- Supplied data
__________________________________________________

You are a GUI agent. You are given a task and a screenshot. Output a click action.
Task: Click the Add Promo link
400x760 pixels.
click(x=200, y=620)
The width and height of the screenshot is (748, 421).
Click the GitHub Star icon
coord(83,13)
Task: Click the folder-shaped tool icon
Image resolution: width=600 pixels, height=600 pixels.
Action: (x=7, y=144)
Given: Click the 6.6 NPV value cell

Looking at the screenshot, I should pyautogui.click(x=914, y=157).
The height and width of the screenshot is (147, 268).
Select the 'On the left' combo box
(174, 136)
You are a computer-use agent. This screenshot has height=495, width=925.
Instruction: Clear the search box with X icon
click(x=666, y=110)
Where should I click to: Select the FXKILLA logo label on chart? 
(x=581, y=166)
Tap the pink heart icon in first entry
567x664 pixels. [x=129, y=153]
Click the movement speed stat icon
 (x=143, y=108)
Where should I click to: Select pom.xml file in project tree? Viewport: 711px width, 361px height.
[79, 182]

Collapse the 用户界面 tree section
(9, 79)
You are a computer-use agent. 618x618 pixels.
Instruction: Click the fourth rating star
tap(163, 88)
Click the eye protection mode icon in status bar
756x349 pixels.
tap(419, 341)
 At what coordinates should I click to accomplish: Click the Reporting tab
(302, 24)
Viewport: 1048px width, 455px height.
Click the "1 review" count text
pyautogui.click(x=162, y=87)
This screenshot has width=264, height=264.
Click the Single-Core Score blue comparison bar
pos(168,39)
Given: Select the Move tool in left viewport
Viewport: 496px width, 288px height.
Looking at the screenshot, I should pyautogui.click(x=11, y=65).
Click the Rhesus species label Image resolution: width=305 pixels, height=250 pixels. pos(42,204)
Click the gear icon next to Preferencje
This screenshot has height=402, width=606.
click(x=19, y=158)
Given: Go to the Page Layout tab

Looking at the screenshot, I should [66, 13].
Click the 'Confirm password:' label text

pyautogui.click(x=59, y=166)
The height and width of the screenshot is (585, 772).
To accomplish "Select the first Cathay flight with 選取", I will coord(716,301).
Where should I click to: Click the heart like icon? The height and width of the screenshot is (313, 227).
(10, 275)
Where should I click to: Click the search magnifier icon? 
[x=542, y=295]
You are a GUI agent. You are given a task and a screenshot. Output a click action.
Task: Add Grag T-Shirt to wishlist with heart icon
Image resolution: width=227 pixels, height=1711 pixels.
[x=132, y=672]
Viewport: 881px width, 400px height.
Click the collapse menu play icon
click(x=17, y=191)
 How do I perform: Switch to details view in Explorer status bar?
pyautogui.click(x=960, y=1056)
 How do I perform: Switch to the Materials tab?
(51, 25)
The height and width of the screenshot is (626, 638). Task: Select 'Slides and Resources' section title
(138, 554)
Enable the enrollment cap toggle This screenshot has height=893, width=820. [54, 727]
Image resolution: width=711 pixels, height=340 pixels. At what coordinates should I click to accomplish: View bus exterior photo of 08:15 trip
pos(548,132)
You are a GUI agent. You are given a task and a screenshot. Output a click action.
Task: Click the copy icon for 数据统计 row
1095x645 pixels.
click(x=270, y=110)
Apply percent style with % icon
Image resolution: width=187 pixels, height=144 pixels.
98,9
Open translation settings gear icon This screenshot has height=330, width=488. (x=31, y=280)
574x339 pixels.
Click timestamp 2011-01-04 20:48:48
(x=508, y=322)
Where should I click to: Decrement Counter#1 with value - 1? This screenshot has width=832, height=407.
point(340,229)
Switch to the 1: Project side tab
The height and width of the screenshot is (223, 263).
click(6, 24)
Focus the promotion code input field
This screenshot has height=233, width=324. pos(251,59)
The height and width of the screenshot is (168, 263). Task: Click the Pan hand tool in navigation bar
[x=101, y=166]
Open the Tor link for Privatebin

__________________________________________________

- Written task
Copy the data verbatim from the line containing "Open translation settings" up to and including the final line of the data.

- The result
Open translation settings gear icon This screenshot has height=330, width=488. (x=31, y=280)
574x339 pixels.
Click timestamp 2011-01-04 20:48:48
(x=508, y=322)
Where should I click to: Decrement Counter#1 with value - 1? This screenshot has width=832, height=407.
point(340,229)
Switch to the 1: Project side tab
The height and width of the screenshot is (223, 263).
click(6, 24)
Focus the promotion code input field
This screenshot has height=233, width=324. pos(251,59)
The height and width of the screenshot is (168, 263). Task: Click the Pan hand tool in navigation bar
[x=101, y=166]
Open the Tor link for Privatebin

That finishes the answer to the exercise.